Decía Bowles que “La soledad es preferible a todo” ¿cuál es tu opinión respecto a esta frase?
Él realmente vivía los últimos años de su vida en completa soledad, comprendo que dijese algo así. Tánger es una ciudad que en el momento que se incorporó a Marruecos y perdió su estatuto como ciudad internacional, cayó en una decadencia terrible, dejó de ser ese cruce entre el Atlántico y el Mediterráneo, ese cruce de lenguas y culturas que fue y se perdió ese encanto, esa capacidad de atracción que tenía, ese refugio de tanta gente perseguida en el mundo. Él vivió esa soledad que fue un poco la soledad de la misma sociedad. Creo que toda obra creativa se hace desde la más profunda soledad, aunque con ella intentes o logres comunicar.
Ya para finalizar.

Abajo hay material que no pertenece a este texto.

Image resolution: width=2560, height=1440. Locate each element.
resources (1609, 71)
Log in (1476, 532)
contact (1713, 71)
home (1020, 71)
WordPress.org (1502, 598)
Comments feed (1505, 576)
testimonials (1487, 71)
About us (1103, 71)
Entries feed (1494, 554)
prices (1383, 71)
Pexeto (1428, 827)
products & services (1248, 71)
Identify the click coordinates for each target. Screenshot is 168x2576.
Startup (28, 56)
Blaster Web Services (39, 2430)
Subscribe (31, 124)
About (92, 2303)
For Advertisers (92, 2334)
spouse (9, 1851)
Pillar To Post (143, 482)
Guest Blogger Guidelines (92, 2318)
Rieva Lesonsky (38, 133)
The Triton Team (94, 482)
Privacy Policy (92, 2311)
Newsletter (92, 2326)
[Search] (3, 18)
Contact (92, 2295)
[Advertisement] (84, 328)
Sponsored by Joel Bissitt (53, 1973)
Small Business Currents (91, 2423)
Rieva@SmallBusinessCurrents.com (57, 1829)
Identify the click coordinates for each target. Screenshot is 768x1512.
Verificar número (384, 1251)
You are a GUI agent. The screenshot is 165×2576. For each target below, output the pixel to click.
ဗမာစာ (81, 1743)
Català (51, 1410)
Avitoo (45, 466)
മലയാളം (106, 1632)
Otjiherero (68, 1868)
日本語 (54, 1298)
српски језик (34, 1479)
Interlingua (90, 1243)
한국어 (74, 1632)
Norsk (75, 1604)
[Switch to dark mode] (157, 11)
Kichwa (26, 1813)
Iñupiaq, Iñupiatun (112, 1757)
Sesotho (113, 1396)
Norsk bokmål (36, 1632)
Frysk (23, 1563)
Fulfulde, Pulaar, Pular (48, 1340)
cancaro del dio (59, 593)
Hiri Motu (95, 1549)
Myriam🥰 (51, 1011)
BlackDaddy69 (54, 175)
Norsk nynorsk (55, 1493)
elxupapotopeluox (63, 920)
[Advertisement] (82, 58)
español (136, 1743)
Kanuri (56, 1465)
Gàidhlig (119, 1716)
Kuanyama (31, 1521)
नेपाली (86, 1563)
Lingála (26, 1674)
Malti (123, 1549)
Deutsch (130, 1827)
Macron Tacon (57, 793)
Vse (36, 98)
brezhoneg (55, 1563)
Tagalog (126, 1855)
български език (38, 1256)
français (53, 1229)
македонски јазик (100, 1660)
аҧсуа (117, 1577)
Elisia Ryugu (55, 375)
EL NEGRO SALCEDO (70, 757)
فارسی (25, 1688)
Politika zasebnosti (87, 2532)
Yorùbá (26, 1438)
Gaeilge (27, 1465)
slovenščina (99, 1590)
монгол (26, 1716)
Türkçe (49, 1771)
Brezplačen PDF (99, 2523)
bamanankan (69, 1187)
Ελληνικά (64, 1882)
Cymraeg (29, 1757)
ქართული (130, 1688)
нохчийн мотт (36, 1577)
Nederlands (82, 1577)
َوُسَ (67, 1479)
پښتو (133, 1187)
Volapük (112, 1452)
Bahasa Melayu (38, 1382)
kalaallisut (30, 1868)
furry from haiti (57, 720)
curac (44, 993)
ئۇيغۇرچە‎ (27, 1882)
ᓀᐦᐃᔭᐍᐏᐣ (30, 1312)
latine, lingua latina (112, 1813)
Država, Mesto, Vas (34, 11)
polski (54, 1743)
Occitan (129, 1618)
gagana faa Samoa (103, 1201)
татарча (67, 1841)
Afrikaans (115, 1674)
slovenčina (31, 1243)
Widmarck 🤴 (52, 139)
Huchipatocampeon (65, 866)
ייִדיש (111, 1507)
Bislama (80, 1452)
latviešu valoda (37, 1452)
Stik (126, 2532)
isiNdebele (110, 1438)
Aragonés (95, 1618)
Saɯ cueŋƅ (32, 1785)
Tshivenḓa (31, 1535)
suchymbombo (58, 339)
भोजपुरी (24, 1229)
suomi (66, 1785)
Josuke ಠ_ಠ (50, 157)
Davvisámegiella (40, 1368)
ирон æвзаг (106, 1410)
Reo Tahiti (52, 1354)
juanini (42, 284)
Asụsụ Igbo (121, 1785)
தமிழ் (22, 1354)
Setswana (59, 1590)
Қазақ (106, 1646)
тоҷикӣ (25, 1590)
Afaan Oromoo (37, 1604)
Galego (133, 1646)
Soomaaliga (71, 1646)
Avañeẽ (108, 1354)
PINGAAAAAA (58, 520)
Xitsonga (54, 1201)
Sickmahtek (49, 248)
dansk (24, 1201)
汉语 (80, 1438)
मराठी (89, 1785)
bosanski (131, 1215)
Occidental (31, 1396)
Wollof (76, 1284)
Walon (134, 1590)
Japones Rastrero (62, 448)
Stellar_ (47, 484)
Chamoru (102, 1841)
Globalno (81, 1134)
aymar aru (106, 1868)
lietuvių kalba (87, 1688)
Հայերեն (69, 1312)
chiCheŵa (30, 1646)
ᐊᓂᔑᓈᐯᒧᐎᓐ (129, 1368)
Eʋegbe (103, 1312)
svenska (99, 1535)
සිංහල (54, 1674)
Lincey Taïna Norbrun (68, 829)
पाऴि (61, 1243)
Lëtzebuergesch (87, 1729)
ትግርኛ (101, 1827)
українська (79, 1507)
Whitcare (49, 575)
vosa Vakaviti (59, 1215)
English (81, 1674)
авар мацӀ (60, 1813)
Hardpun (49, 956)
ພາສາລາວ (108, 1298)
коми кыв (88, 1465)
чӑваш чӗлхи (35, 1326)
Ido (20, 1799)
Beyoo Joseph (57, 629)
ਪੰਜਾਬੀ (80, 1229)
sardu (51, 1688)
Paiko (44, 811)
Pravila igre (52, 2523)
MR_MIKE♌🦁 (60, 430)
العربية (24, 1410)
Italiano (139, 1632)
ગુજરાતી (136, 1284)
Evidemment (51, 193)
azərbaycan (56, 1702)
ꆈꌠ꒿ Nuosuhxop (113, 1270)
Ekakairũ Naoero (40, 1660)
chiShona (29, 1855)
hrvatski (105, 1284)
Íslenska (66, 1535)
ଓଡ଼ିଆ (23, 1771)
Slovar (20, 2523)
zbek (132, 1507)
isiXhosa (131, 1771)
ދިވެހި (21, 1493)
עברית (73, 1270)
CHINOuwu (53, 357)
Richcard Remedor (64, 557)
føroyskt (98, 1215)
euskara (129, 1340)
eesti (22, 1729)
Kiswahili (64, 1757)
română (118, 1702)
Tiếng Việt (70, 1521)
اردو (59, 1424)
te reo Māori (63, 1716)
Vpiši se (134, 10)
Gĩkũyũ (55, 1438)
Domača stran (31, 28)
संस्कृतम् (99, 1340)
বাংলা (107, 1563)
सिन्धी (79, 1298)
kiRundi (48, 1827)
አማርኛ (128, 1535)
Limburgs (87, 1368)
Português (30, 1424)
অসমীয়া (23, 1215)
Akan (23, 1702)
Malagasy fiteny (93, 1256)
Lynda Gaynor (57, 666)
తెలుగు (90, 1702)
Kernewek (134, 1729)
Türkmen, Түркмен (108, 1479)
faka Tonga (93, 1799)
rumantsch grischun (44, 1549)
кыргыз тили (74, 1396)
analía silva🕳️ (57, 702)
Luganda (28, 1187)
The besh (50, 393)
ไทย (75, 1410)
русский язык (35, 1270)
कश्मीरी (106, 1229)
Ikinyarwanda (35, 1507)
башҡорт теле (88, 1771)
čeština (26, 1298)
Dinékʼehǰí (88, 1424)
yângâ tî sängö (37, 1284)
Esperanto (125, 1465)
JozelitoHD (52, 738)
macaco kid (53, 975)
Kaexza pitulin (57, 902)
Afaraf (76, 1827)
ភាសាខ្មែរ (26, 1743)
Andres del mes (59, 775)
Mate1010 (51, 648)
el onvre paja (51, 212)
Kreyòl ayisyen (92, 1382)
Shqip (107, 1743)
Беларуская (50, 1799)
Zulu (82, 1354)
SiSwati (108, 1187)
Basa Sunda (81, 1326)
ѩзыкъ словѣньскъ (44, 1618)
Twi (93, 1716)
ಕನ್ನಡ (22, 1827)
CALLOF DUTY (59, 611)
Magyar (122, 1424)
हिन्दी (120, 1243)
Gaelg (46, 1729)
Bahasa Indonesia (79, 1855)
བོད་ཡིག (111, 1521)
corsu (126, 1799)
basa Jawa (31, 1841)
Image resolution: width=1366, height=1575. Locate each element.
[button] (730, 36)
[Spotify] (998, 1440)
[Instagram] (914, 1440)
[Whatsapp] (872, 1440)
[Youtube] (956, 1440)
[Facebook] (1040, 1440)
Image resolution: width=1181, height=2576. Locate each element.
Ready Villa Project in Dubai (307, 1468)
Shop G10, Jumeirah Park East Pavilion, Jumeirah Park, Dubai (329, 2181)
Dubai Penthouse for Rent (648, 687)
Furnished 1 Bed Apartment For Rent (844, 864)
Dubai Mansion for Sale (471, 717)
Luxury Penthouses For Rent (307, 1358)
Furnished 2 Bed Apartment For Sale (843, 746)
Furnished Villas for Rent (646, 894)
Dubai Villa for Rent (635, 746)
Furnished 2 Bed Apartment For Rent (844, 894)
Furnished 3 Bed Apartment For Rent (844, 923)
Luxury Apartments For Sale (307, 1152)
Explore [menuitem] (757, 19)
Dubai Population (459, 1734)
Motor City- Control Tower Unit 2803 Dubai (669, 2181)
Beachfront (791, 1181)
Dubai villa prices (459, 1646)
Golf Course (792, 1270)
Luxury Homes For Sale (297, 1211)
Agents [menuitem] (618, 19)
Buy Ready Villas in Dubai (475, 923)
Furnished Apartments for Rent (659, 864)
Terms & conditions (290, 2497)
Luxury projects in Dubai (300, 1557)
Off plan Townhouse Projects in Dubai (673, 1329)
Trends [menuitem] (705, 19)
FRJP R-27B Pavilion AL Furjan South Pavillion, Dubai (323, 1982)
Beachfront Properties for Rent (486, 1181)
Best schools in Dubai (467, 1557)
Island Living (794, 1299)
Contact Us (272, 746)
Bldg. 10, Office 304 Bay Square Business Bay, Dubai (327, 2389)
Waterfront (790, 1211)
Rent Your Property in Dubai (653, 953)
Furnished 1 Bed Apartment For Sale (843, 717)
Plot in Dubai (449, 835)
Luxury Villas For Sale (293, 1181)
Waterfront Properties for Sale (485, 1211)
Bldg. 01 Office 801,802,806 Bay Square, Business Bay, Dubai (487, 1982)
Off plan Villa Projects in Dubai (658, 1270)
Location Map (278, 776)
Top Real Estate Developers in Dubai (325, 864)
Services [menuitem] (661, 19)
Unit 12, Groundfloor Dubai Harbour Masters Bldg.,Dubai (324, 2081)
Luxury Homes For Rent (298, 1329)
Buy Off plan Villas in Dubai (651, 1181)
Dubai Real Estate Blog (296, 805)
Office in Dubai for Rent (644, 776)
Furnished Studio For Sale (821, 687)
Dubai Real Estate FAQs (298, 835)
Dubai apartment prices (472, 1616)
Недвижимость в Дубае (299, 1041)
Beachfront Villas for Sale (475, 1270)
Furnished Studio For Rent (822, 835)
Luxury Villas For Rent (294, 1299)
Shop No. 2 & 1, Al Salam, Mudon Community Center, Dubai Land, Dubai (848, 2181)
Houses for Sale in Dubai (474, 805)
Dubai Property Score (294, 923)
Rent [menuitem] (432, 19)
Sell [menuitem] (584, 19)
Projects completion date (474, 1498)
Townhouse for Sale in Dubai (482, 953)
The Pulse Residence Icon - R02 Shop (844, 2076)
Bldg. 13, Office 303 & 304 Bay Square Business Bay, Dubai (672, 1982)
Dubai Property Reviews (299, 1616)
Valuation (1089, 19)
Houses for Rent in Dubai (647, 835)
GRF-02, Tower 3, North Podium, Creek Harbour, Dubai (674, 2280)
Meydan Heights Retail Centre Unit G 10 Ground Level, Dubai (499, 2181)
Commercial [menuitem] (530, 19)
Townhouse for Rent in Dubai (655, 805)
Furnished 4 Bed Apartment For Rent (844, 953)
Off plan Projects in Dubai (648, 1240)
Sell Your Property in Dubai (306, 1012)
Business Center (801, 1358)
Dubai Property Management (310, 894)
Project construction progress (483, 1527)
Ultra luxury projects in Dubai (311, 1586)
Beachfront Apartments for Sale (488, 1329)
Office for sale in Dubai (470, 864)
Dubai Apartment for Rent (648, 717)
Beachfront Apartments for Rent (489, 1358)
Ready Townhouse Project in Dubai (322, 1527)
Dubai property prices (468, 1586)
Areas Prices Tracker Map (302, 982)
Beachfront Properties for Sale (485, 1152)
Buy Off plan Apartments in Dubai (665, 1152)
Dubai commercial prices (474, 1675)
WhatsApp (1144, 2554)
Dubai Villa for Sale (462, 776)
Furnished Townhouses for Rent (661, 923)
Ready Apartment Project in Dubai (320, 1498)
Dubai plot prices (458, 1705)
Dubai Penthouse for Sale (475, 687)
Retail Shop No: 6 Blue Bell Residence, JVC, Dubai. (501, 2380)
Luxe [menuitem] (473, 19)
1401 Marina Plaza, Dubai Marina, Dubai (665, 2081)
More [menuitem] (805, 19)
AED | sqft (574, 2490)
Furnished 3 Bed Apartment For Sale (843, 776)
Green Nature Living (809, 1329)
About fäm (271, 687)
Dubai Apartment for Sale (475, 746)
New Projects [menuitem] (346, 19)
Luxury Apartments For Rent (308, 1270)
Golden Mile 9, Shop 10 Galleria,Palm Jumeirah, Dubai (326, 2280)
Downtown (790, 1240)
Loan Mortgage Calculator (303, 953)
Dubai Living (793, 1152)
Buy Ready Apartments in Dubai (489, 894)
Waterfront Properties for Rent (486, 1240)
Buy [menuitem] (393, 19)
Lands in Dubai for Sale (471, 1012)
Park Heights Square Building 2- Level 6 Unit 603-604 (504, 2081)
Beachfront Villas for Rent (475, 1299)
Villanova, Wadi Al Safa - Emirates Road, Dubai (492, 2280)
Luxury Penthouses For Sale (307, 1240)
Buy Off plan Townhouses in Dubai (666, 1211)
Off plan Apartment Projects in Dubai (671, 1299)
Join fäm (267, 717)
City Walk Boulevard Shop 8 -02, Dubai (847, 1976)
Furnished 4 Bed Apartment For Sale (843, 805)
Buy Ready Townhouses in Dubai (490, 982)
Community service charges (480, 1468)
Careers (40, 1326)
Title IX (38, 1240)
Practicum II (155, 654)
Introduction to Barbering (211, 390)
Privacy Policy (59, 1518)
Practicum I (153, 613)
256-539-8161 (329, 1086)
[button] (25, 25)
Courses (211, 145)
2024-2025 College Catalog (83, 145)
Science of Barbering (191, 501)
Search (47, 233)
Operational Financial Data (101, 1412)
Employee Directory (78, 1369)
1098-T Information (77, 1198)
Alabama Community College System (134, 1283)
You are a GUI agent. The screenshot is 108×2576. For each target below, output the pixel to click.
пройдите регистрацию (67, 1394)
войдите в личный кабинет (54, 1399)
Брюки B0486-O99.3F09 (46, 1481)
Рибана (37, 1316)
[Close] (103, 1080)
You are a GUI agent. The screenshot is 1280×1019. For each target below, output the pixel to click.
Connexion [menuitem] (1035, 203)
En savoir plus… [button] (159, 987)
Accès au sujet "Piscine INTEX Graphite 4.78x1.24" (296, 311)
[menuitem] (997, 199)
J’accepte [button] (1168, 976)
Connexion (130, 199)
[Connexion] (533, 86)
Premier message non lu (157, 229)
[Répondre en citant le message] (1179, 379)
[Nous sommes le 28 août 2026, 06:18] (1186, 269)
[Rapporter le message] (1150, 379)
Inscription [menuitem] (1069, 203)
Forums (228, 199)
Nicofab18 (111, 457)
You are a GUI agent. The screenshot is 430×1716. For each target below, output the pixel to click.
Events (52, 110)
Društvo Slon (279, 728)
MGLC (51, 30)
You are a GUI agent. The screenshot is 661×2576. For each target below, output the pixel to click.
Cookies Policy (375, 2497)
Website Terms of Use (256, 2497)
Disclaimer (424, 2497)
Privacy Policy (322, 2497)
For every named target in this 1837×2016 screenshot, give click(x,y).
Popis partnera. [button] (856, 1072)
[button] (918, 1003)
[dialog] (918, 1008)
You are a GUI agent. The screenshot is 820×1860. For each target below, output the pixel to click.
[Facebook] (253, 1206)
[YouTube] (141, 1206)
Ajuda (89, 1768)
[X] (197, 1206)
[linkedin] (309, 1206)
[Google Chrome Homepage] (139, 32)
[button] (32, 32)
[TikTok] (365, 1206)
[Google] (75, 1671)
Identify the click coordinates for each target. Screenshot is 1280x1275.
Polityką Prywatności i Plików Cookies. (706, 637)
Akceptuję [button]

Has escrito la obra “De la belleza del puro pensamiento (1997), luego en un poema decís que, “la agonía del pensamiento en un paisaje negro, desesperado por alcanzar la sagrada forma del pez” ¿te interesa mucho el estudio del pensamiento en tu obra?
Es que la poesía para mí no sólo es emoción, también es pensamiento. Es pensamiento filtrado a través de la emoción y una poesía que no tenga detrás un pensamiento poético, una vivencia clara de quien la escribe, se acaba derrumbando.